* _Your instructions_: Below are the records; print them again exactly and omit the pictures.

* _Records_:

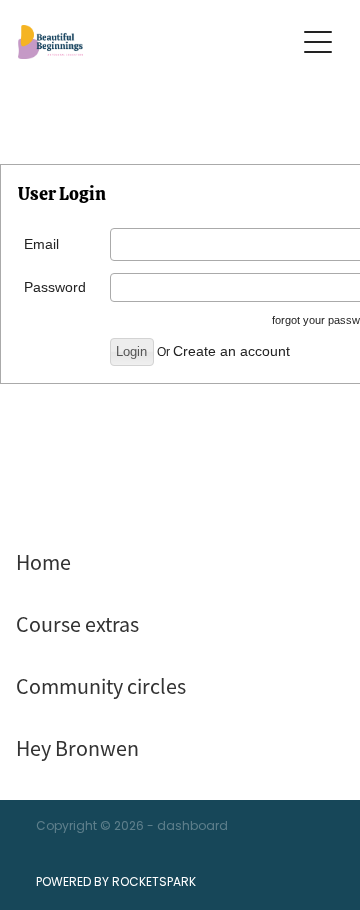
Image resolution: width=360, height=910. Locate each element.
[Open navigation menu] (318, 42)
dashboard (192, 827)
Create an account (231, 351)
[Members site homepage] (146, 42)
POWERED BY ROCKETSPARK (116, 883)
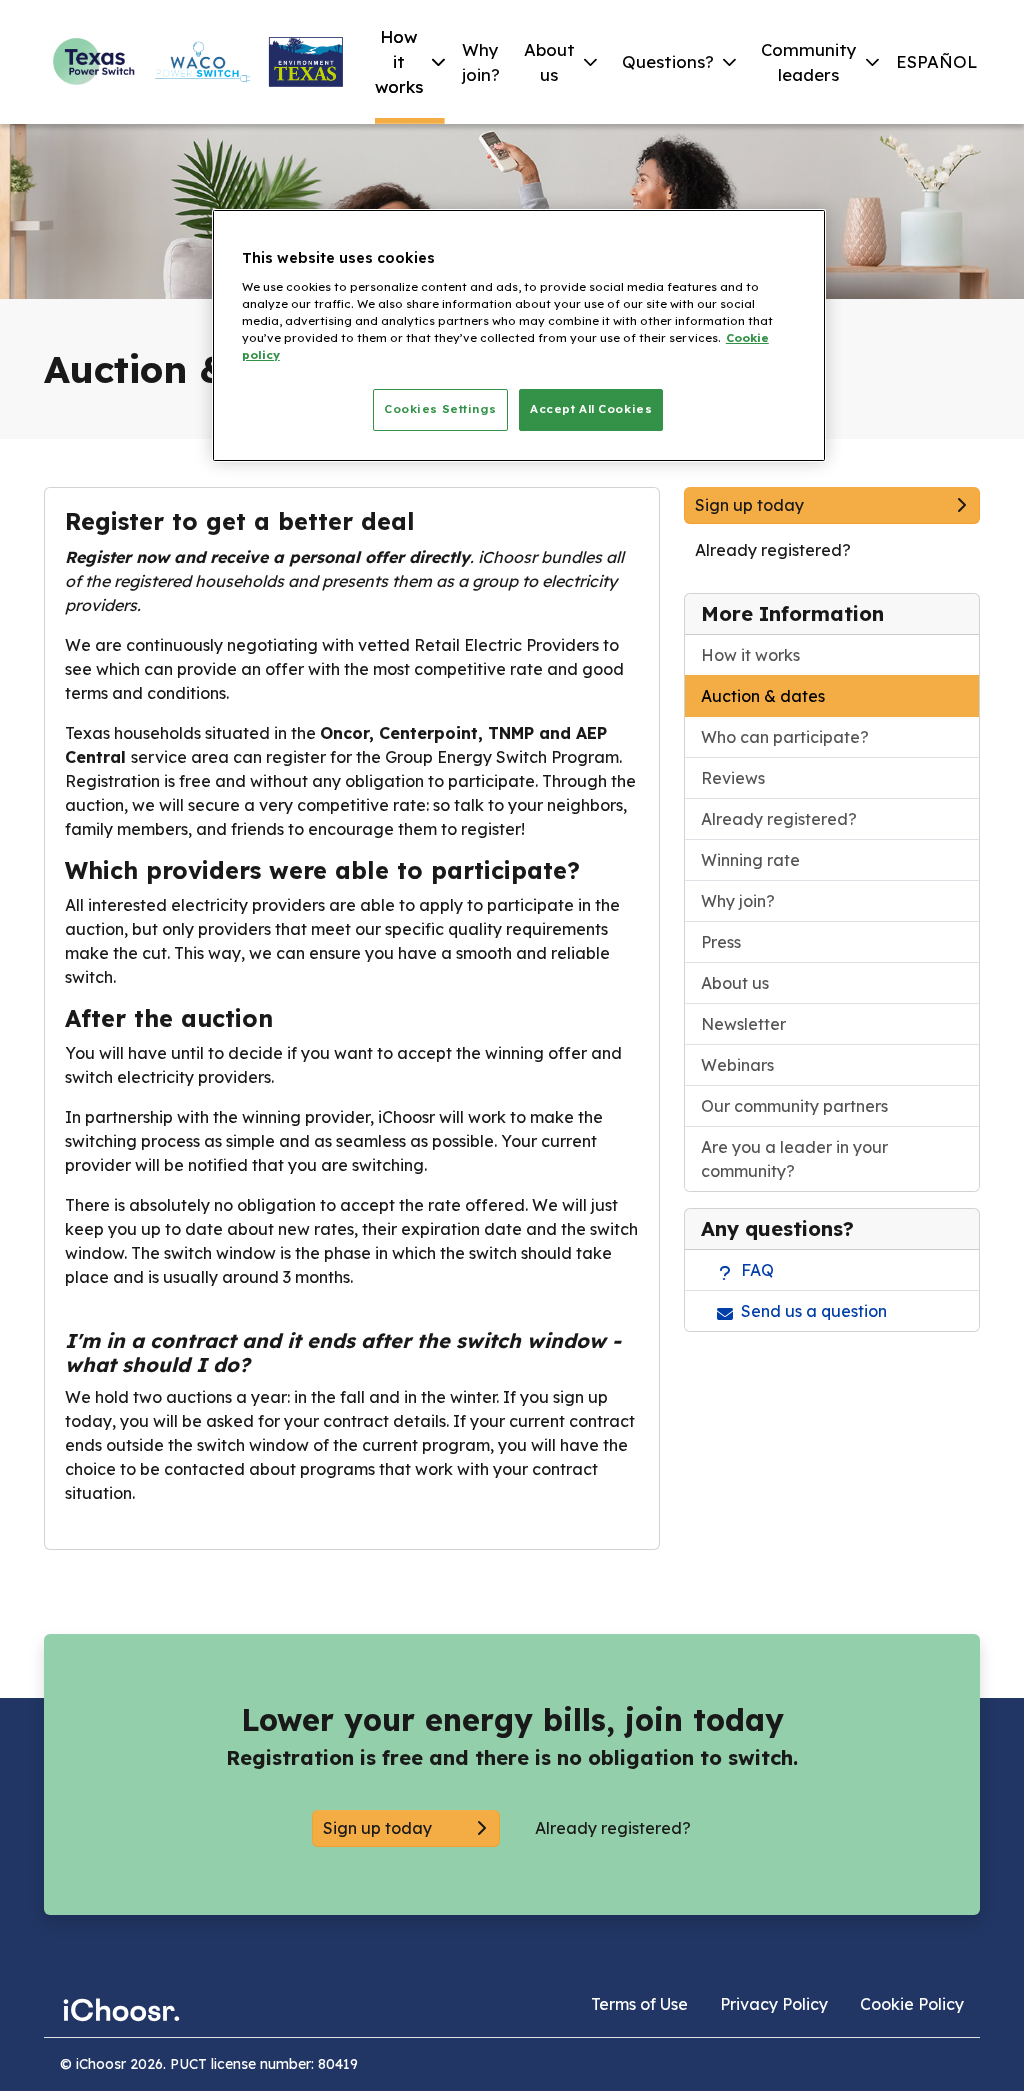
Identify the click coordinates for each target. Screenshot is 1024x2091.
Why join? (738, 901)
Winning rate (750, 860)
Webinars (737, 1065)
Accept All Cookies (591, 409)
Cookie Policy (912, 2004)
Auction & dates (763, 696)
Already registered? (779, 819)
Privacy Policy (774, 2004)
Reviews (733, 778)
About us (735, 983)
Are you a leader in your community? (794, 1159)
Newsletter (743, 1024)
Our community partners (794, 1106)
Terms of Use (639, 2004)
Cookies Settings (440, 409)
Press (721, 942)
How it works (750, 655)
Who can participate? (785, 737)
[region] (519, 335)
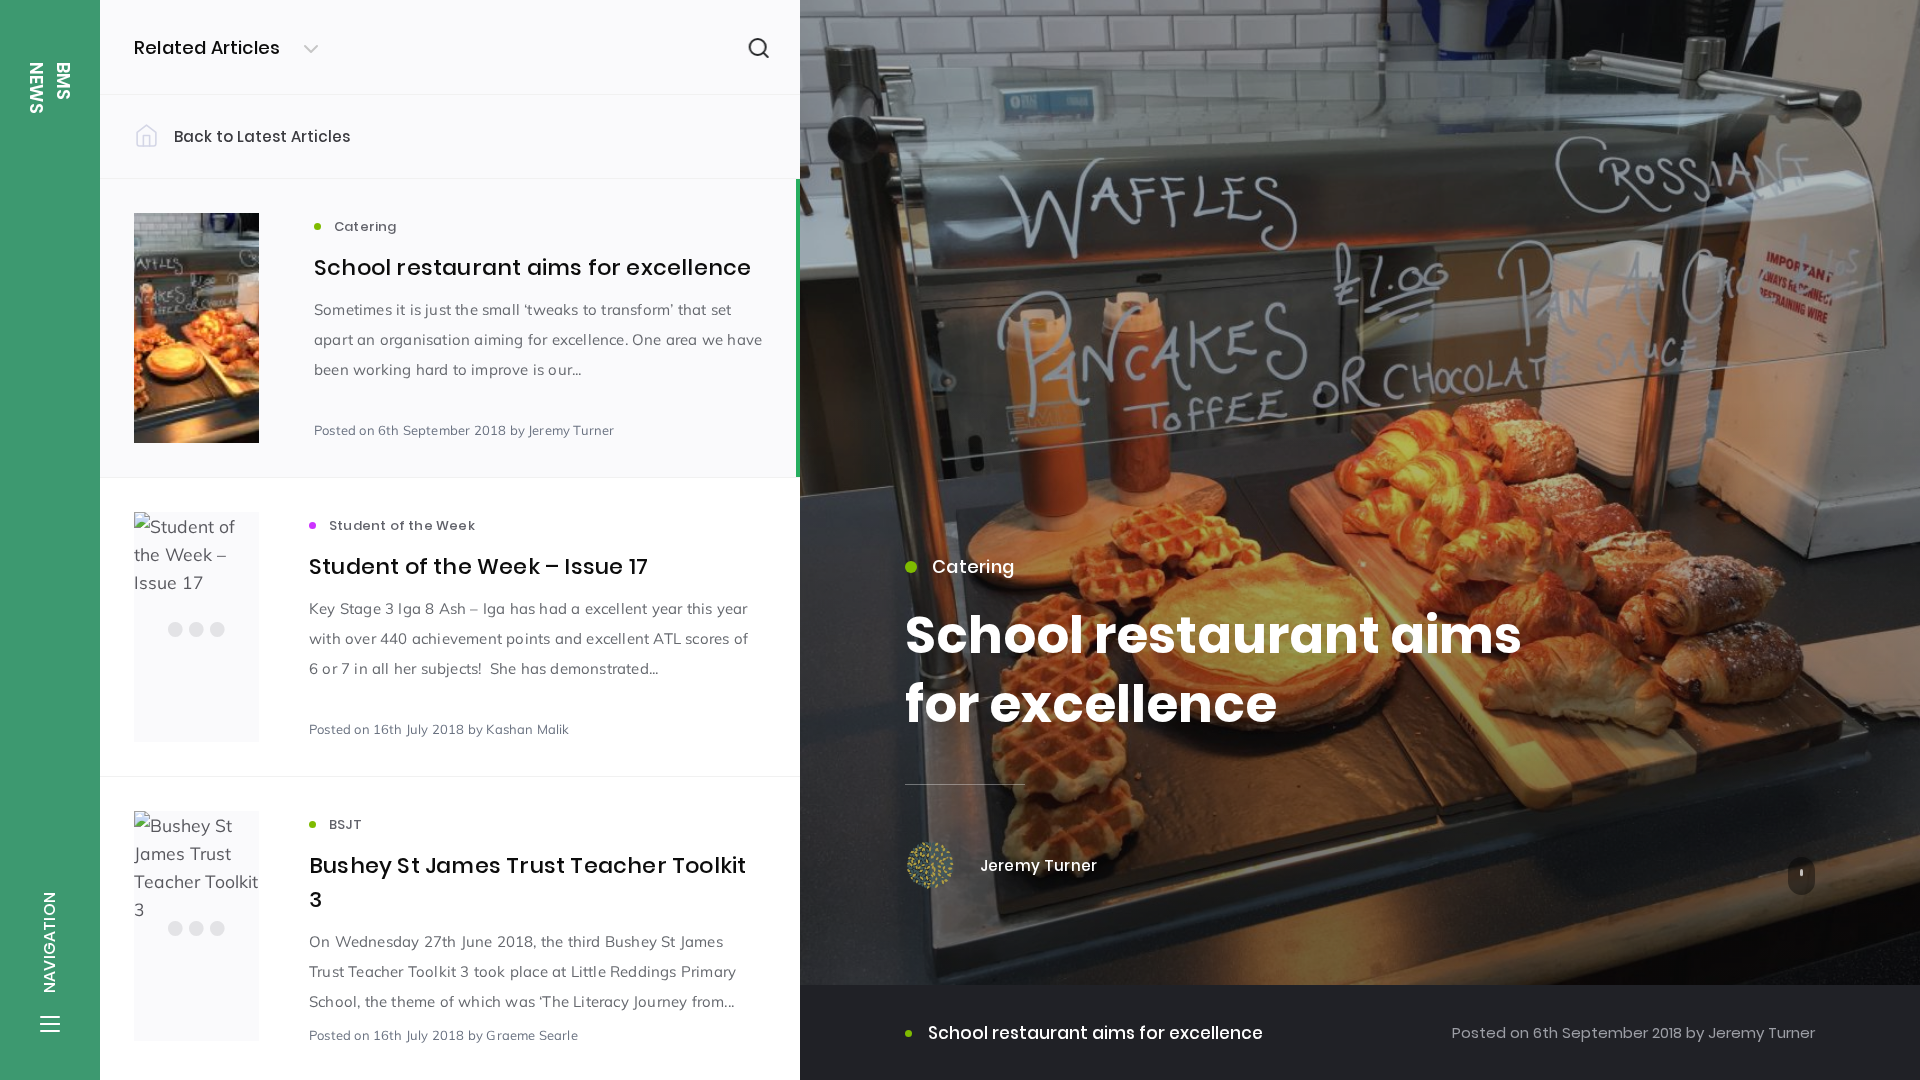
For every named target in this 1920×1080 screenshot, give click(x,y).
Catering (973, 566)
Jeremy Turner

* _Result below_:
Image resolution: width=360, height=910. Locate each element.
[Open navigation menu] (318, 42)
dashboard (192, 827)
Create an account (231, 351)
[Members site homepage] (146, 42)
POWERED BY ROCKETSPARK (116, 883)
Identify the click coordinates for each target. Screenshot is 1024x2091.
Why join? (738, 901)
Winning rate (750, 860)
Webinars (737, 1065)
Accept All Cookies (591, 409)
Cookie Policy (912, 2004)
Auction & dates (763, 696)
Already registered? (779, 819)
Privacy Policy (774, 2004)
Reviews (733, 778)
About us (735, 983)
Are you a leader in your community? (794, 1159)
Newsletter (743, 1024)
Our community partners (794, 1106)
Terms of Use (639, 2004)
Cookies Settings (440, 409)
Press (721, 942)
How it works (750, 655)
Who can participate? (785, 737)
[region] (519, 335)
For every named target in this 1920×1080 screenshot, give click(x,y).
Catering (973, 566)
Jeremy Turner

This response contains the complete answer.